[Source passage]
• • • •

And then she got sick. Her diagnosis of glioblastoma came with a life expectancy of 12 months if she was lucky. She had brain surgery to remove as much of the bastard as possible that left a hoof-shaped scar in her head. Then radiation and chemo made her lose her more hair. She didn’t bother with a wig or head scarves. Actually, she wore a wig one day and decided she didn’t look like herself or like it very much. Instead, together, we shaved off her remaining hair to beat the side effects of her treatments to the punch.
The first night we shaved off her hair, she made a hilarious newspaper contraption that was meant to be a smock to cover her body. It was basically a giant newspaper tarp with a hole for her head, but she was pleased with herself and the end result. She sat in the middle of the kitchen with her newspaper smock on a short chair and gave me the reigns with the electric shaver.
I was terrified. I never told her that, but I was terrified.
The hoof-shaped scar in her skull was still healing and there were still stitches poking out of it.
The electric shaver was shaking, and my hand probably was too.
I was freaking out that the blade would rip out her stitches and make her bleed or that the vibration from the shaver would disrupt the healing inside her brain. I convinced myself that any remaining tumor might jiggle around with the vibration, break loose, and spread more. I thought I would be the cause of making the cancer worse and her die quicker.

• • • •

[Records shown]
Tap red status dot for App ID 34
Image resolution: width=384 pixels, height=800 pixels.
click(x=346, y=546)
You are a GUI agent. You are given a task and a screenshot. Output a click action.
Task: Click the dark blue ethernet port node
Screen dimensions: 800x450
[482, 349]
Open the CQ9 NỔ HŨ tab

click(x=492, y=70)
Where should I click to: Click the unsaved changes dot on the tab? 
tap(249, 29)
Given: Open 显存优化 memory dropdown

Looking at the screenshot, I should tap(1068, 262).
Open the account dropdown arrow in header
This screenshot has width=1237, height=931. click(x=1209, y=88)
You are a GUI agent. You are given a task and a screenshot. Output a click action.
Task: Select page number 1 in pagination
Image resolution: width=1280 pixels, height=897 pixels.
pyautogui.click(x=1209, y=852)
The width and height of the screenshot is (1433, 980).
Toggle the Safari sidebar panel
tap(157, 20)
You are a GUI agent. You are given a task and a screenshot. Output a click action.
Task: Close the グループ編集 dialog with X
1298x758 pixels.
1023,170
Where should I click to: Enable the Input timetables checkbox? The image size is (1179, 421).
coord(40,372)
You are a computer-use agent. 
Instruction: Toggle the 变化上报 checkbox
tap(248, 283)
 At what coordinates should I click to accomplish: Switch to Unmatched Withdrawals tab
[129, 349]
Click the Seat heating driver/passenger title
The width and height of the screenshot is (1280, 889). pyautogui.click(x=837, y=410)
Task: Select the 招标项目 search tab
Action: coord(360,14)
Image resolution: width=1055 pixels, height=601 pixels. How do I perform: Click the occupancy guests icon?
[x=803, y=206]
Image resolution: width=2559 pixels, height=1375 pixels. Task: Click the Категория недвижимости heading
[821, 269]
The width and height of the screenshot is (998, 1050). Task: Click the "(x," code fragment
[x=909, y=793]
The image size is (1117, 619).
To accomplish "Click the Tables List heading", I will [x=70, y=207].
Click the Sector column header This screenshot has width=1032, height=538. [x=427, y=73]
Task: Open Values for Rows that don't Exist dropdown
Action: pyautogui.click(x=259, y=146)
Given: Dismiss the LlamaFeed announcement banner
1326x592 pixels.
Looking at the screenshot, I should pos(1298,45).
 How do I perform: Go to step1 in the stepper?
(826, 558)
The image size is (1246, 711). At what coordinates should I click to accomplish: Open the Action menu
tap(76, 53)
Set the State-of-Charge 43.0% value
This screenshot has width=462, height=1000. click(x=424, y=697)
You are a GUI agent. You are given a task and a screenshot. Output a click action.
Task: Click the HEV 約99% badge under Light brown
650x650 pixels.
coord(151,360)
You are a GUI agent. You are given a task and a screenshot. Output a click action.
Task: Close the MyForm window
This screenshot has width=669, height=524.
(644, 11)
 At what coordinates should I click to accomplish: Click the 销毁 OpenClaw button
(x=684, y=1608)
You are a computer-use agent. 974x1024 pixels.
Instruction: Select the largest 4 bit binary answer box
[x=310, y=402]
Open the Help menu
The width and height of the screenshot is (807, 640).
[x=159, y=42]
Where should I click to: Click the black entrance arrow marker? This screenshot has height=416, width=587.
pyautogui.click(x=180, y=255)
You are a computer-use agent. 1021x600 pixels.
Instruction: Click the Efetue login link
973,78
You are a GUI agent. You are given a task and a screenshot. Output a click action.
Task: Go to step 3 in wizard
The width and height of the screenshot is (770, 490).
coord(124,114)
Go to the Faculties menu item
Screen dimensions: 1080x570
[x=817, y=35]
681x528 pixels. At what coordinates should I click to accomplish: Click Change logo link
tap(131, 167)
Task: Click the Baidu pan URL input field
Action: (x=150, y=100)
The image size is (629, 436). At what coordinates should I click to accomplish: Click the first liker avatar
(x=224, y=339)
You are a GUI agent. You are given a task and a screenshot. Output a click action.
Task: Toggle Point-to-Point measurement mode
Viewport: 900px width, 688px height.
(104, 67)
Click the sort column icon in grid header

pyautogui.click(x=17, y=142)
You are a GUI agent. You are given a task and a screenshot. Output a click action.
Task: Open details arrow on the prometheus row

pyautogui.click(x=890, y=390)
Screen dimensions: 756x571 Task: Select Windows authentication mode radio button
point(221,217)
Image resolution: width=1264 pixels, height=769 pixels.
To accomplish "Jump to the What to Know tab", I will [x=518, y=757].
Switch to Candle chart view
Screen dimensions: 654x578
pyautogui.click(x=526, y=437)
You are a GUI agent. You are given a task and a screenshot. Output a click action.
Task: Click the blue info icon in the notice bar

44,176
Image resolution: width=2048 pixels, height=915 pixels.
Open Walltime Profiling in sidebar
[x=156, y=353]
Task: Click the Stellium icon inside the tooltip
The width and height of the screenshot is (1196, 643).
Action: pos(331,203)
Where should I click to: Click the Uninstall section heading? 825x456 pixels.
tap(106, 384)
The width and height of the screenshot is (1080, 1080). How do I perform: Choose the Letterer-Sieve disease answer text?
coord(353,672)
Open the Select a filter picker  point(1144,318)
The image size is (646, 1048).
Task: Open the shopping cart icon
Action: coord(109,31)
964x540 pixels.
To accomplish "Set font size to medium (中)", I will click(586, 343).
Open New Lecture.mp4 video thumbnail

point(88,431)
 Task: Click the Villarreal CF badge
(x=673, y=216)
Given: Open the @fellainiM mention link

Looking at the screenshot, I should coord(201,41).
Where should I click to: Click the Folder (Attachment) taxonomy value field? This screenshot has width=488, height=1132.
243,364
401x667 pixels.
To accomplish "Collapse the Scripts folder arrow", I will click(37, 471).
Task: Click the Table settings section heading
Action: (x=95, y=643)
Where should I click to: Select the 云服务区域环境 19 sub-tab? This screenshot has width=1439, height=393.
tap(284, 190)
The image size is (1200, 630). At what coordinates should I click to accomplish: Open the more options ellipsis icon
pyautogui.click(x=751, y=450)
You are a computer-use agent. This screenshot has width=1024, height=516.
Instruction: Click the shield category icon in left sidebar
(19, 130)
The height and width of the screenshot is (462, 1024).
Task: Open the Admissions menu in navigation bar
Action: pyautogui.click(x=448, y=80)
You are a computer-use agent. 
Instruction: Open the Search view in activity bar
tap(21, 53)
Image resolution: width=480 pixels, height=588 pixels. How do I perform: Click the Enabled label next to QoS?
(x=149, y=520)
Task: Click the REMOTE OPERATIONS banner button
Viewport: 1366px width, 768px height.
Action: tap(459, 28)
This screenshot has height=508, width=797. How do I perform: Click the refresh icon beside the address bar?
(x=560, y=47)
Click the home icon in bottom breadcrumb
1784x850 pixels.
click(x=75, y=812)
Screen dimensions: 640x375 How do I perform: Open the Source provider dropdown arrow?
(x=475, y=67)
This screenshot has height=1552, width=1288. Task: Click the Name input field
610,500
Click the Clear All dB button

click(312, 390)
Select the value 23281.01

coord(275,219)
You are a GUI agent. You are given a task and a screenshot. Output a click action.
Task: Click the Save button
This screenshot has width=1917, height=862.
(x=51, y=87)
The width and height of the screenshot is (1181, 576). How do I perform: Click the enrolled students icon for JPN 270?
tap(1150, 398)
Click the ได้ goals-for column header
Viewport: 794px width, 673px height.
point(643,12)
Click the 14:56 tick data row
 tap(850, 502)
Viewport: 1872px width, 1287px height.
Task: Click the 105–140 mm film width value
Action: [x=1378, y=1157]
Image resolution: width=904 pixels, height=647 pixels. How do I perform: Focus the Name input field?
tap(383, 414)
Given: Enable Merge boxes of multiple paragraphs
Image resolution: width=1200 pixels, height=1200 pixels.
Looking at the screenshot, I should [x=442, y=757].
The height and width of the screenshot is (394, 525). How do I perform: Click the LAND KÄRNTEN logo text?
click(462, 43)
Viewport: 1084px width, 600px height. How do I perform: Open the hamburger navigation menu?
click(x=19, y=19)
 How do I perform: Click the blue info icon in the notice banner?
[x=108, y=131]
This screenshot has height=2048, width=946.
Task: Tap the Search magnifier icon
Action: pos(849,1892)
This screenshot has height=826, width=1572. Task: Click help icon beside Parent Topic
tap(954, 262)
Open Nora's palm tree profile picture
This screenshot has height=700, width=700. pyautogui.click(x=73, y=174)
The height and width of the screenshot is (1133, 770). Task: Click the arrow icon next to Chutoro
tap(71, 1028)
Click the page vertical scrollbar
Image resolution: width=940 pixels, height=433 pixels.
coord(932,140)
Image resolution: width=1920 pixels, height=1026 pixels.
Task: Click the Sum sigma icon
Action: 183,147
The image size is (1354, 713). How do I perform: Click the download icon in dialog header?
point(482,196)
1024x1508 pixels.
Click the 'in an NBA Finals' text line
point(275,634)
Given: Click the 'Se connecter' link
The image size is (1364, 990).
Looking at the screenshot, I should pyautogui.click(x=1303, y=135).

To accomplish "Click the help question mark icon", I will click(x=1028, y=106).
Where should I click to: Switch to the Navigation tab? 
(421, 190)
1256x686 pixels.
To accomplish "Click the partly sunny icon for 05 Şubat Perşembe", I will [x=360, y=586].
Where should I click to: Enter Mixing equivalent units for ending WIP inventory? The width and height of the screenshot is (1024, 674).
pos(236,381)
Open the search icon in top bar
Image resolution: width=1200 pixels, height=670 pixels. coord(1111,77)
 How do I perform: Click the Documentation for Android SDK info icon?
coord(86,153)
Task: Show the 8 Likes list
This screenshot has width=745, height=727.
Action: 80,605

• • • •

Translate this sentence from the passage about the glioblastoma diagnosis into Spanish: "The electric shaver was shaking, and my hand probably was too." None of the material is needed for this work.

La máquina de afeitar eléctrica temblaba, y probablemente mi mano también.